Projects

An International Multi-party Litigation

Ten defendants were producing documents to our client in both native and image format in six different languages. This required a coordinated effort for data extraction and OCRing of documents. Each data set had unique challenges. Along with Discovery Specialists, several other vendors were considered. However, the unique challenges in processing filenames and directory structures with Japanese and Korean characters was beyond the capability of many standard processing systems. Additionally, with so many languages in one data set, other vendors intended to make multiple passes through the data set to focus on each separate language. This would have increased the time necessary to finish the job and raise the costs of production.

Discovery Specialists was able to use its language detection processing to assess which documents contained foreign languages and then accurately machine translate only those documents. We even translated documents containing multiple languages. By use of proprietary technology and algorithms, we saved our clients both time and costs.

Another problem with foreign data sets on this job was the existence of documents created by proprietary foreign software applications. In some cases these software applications used file extensions that are the same as more common applications. By analyzing the meta-data of these files, Discovery Specialists was able to accurately identify the software applications that created these documents and either convert these documents to a standard format, obtain a copy of the foreign application to read the document, or precisely identify the type of document to the law firm in order to have their client output this document in a format that could be read. This same technology was applied to locate documents created by common applications such as Word for Windows, but where file extensions has accidently been entered incorrectly (e.g. .DOV instead of .DOC).

Discovery Specialists’ ability to easily handle foreign documents is a big advantage for clients that deal with international companies. By accurately identifying the correct languages in data sets, searches can be performed by Discovery Specialists where one search string can be used to search the entire data set containing different languages. Before a document of a different language is searched, the search string is automatically converted into that document’s native language to improve the accuracy of the search.

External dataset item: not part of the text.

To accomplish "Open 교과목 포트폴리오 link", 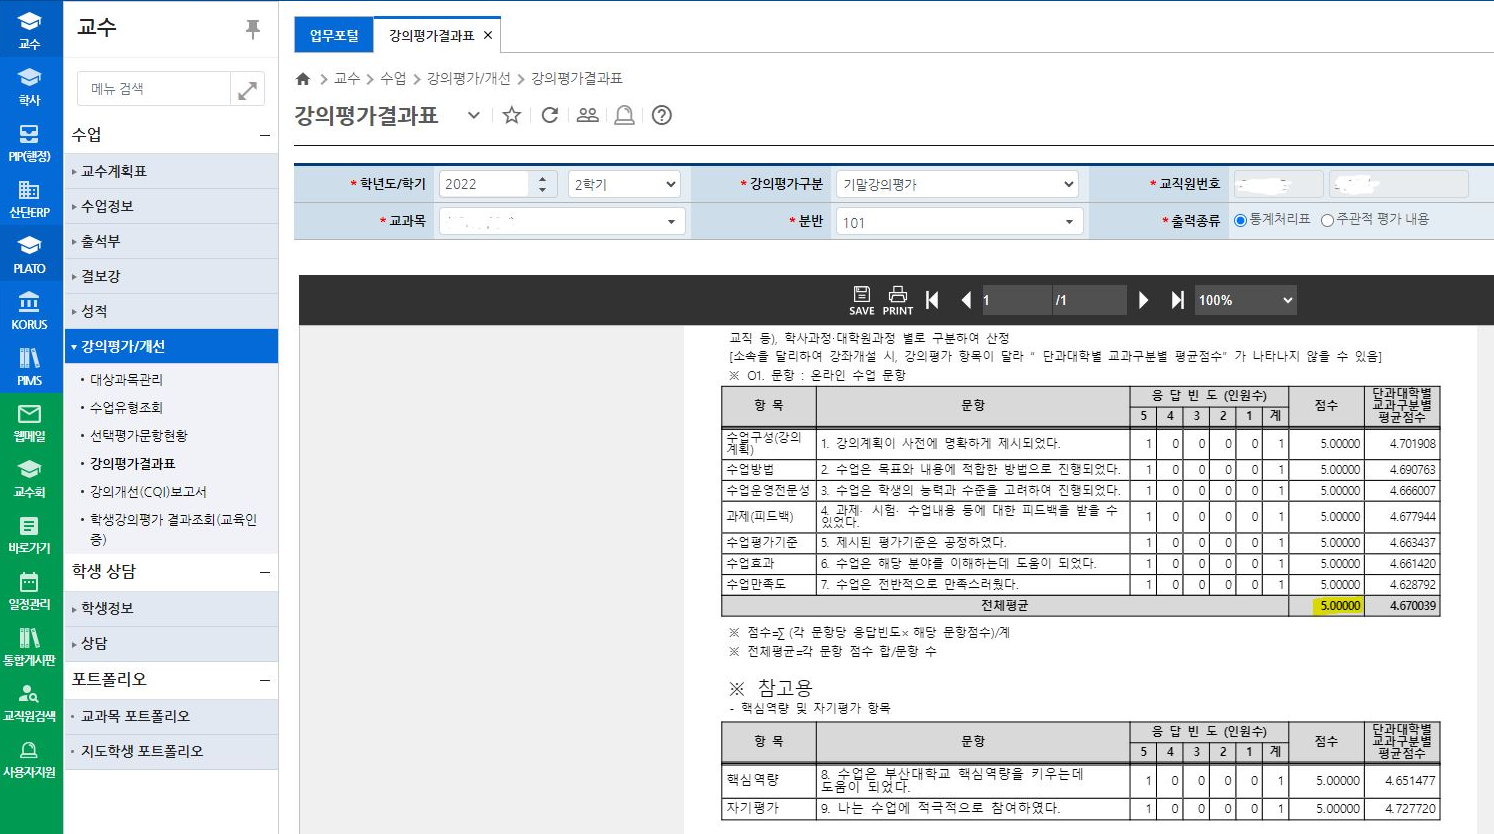I will (x=135, y=716).
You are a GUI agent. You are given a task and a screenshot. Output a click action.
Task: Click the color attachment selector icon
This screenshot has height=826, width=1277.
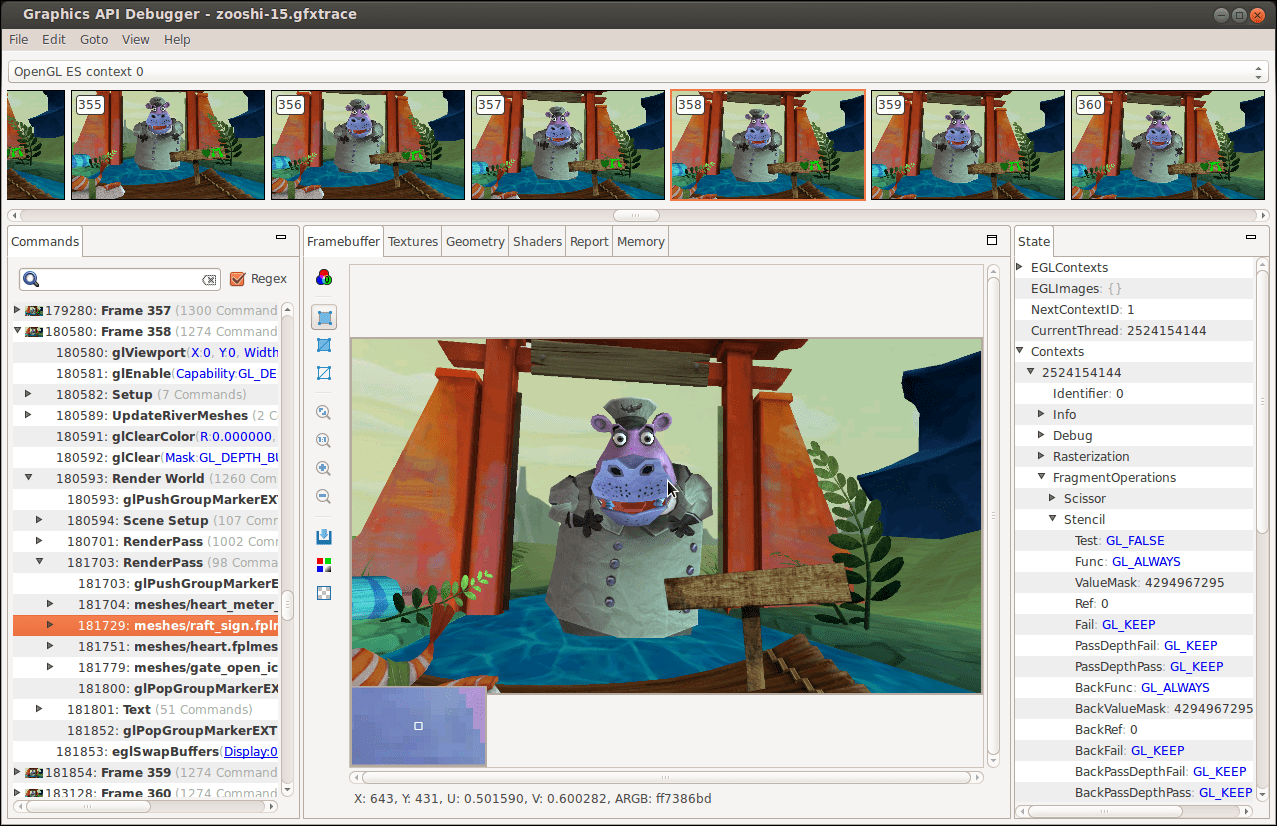tap(323, 278)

In this same job, we also effectively resolved another challenge. Out of millions of pages of documents that were received in TIFF and PDF format, many were of poor image quality that standard OCR systems would not be able to accurately read. Discovery Specialists applied a series of image processing techniques to documents in a multiple pass OCR system to get the best results possible. Images that are simply too poor to be accurately OCR’d were flagged for manual review. Many of these image documents were emails. Discovery Specialists used its email field extraction algorithms to pull relevant information (i.e. TO, FROM, CC, SUBJECT, DATE, and ATTACHMENT fields) from the images and populated the review database allowing these documents to be more easily searched, sorted, and referenced to the email attachments. Along with some of the produced documents OCR text files were provided. However, the text files did not match the images. While the law firm responsible for producing these mismatched documents was asked for a corrected production, the time to correct this mistake was going to negatively impact our client’s time to adequately prepare for related depositions. Discovery Specialists was able to create a program to automatically detect and correct mismatched text files and images and quickly have the documents ready for review.

Another problem encountered with the opposition’s production was overlapping Bates ranges. This mistake by the Opposition was automatically detected and control numbers applied to those documents in the review database to let the attorneys still get started on their review, but allow the system to be updated at a later time when corrected Bates ranges were provided. Over 6 million pages were extracted, searched, and reviewed in this job. Discovery Specialists’ ability to tag these documents by language, contextual searching, and file type allowed the attorney reviewers to quickly review the documents needed for fast approaching depositions, while the remainder of the documents were reviewed at a later time. In addition, reports were provided that provided gaps in the Opposition’s production, documents not produced, and people at the Opposition’s companies that appeared in many documents, but were not custodians for collection from the Opposition. This allowed the attorneys to provide important details when pushing the Opposition for further discovery.